И город весь стоит оледенелый.
Как под стеклом деревья, стены, снег.
По хрусталям я прохожу несмело.
Узорных санок так неверен бег.
А над Петром воронежским – вороны,
Да тополя, и свод светло-зеленый,
Размытый, мутный, в солнечной пыли,
И Куликовской битвой веют склоны
Могучей, победительной земли.
И тополя, как сдвинутые чаши,
Над нами сразу зазвенят сильней,
Как будто пьют за ликованье наше
На брачном пире тысячи гостей.
А в комнате опального поэта
Дежурят страх и Муза в свой черед.
И ночь идет,
Которая не ведает рассвета.

Осип Мандельштам был поэтом, с которым Ахматова вела напряженный поэтический и личный диалог с года знакомства (март 1911) и до конца жизни.

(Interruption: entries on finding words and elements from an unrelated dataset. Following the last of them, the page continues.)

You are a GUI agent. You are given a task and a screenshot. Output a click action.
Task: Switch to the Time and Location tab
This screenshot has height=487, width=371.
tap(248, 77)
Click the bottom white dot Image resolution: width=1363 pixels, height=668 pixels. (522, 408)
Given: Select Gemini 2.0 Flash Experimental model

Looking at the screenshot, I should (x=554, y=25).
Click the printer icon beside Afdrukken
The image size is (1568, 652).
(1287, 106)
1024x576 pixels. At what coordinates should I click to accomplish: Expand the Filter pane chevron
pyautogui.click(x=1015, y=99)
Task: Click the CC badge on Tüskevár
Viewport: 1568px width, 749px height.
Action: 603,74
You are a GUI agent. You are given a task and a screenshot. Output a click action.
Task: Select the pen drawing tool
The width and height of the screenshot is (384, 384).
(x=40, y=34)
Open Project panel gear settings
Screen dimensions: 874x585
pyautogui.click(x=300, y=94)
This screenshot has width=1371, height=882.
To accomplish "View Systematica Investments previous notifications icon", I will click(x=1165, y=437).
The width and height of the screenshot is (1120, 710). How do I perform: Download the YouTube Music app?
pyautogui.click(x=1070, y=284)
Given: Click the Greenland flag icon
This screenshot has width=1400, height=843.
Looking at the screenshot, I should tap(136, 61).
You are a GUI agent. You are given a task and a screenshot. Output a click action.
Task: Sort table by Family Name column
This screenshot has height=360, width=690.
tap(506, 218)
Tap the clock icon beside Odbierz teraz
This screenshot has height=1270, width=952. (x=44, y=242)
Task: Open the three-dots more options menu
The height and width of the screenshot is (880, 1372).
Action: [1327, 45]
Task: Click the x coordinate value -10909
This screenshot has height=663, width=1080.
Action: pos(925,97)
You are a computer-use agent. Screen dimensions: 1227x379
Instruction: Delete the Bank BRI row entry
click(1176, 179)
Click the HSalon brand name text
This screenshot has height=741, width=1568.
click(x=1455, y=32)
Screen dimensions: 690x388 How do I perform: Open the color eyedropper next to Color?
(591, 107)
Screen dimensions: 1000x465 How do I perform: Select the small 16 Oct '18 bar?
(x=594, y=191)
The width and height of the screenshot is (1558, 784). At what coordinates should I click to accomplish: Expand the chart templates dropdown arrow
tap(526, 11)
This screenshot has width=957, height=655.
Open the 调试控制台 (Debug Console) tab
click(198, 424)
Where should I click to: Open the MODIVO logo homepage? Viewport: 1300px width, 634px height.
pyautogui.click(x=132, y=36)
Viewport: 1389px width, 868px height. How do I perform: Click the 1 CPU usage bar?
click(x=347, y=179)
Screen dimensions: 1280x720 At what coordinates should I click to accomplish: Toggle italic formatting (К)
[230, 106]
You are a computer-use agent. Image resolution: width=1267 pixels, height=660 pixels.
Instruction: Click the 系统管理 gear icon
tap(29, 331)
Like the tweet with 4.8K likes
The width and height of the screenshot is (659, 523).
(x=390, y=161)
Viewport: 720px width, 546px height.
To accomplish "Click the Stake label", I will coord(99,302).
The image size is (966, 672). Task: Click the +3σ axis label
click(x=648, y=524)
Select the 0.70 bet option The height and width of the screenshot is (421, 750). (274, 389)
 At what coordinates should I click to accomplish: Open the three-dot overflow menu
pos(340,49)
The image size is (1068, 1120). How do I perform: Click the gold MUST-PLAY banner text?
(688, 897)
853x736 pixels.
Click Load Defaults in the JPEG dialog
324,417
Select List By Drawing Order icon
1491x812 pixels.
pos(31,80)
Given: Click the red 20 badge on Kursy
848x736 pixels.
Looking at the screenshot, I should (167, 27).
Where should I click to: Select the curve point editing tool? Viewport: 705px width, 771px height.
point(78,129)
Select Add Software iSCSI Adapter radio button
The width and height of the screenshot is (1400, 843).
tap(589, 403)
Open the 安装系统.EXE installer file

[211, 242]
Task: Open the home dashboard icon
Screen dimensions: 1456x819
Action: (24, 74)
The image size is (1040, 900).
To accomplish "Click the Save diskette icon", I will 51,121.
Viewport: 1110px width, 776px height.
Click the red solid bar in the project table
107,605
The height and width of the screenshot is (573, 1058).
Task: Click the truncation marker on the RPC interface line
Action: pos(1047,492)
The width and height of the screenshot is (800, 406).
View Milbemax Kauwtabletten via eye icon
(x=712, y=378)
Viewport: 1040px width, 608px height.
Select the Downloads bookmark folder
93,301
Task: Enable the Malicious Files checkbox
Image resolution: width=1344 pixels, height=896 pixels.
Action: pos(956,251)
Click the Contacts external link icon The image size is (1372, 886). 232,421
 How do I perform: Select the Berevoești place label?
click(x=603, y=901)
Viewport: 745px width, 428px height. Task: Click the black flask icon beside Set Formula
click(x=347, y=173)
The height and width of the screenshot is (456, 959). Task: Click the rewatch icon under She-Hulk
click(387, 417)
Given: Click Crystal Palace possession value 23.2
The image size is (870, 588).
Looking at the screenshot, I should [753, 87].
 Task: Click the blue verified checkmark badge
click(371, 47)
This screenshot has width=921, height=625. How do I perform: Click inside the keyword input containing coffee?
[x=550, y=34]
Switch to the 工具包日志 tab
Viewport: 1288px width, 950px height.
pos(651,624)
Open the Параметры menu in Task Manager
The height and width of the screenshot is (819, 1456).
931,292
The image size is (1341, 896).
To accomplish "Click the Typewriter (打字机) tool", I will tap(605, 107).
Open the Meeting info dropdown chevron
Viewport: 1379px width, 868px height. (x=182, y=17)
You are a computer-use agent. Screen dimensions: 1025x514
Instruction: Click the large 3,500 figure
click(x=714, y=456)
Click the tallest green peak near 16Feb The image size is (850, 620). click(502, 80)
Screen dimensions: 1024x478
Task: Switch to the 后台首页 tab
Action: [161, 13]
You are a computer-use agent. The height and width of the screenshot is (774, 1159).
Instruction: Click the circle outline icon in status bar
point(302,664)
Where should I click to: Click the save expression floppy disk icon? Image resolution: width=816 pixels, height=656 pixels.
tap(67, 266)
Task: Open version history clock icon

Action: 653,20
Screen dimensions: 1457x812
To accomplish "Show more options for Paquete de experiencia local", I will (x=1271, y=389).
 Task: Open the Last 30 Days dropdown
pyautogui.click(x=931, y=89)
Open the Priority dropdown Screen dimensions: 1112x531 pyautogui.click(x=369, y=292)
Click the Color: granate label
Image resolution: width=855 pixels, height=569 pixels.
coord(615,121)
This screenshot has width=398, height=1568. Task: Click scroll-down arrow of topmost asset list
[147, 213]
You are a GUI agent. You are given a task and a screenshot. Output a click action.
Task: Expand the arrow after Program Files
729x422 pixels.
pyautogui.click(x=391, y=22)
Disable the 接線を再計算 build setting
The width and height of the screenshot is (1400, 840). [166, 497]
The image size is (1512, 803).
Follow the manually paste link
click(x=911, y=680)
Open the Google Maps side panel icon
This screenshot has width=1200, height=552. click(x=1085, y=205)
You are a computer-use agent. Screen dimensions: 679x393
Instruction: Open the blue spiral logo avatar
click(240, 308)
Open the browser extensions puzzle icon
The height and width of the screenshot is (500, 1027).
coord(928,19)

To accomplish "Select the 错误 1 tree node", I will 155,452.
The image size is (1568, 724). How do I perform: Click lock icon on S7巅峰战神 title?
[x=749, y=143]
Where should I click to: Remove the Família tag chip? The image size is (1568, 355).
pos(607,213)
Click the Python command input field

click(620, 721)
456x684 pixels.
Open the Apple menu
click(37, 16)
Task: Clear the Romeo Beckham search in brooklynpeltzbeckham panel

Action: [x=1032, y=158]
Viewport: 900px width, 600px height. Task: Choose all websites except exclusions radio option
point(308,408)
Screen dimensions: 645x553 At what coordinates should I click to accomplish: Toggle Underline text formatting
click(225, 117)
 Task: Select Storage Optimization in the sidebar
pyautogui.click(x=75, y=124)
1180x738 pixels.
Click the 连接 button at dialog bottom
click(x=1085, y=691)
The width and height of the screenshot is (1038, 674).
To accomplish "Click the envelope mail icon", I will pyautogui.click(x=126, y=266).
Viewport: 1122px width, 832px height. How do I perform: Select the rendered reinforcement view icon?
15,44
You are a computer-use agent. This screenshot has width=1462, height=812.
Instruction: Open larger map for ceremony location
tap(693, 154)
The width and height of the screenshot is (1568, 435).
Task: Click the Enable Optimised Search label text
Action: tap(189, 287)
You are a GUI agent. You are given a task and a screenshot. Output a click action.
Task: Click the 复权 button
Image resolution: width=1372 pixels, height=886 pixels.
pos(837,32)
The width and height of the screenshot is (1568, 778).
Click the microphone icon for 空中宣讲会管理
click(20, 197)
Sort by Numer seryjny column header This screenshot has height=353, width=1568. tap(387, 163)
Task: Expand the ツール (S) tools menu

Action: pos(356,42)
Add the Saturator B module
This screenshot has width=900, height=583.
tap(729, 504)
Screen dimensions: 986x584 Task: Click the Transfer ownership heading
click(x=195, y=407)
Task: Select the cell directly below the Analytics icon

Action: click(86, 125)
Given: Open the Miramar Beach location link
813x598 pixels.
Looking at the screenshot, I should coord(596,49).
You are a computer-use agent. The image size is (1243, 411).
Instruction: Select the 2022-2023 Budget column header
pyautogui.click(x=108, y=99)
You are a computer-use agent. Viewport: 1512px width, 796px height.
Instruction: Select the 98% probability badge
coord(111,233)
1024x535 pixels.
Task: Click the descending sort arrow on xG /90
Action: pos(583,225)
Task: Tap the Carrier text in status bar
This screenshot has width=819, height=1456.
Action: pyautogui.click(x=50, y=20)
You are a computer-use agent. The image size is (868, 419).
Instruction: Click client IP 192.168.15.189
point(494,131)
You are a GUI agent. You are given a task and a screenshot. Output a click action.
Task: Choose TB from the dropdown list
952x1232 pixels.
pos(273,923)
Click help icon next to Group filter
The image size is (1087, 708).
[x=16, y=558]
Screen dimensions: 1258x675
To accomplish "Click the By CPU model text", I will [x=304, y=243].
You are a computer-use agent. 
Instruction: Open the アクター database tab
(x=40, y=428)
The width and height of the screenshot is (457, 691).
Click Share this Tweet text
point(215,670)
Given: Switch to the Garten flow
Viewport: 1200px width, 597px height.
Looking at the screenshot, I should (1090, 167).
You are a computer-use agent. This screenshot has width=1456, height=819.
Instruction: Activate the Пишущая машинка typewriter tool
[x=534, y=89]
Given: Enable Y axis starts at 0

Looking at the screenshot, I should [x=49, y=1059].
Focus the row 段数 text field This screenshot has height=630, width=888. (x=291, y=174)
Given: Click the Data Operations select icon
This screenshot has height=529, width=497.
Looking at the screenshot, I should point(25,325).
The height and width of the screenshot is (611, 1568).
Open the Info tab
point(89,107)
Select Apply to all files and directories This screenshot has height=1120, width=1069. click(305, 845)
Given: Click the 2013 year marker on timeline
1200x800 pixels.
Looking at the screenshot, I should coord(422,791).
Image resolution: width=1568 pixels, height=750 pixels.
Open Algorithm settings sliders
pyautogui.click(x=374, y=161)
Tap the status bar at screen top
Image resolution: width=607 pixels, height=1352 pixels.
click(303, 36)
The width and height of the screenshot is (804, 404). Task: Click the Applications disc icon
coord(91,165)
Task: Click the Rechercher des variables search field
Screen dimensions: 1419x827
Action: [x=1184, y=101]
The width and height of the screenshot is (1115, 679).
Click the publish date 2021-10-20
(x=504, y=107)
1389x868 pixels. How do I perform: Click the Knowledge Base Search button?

Третий муж Ахматовой, блестяще образованный искусствовед Николай Пунин вспоминал: «Мне часто приходилось присутствовать при разговорах Мандельштама с Ахматовой, это было блестящее собеседование, вызывавшее во мне восхищение и зависть; они могли говорить часами; может быть, даже не говорили ничего замечательного, но это была подлинно поэтическая игра в таких напряжениях, которые были мне совершенно недоступны».

Когда Мандельштам оказался в ссылке в Воронеже, Ахматова приехала его навестить (она прожила в Воронеже с 5-го по 11-е февраля 1936 года). Поэтическим отчетом об этом визите стало ахматовское стихотворение «Воронеж», датированное 4 марта 1936 года. В нем упоминается воронежский памятник Петру I работы скульптора Антона Шварца, может быть, потому, что Ахматовой хотелось продолжить тему прежних встреч с Мандельштамом в городе, основанном императором Петром и овеянном его именем. Недаром ахматовская строка о воронежском памятнике («А над Петром воронежским – вороны») провоцирует внимательного читателя вспомнить строку из зимних «Петербургских строф» Мандельштама: «А над Невой – посольства полумира».

Фонетическая же игра в пятой строке стихотворения Ахматовой со сходно звучащими словами «воронежским» и «вороны», возможно, восходит к мандельштамовскому четверостишию 1935 года «Пусти меня, отдай меня, Воронеж…», которое Мандельштам читал Ахматовой во время ее визита. Сравните в этом четверостишии: «Воронеж – ворон, нож…».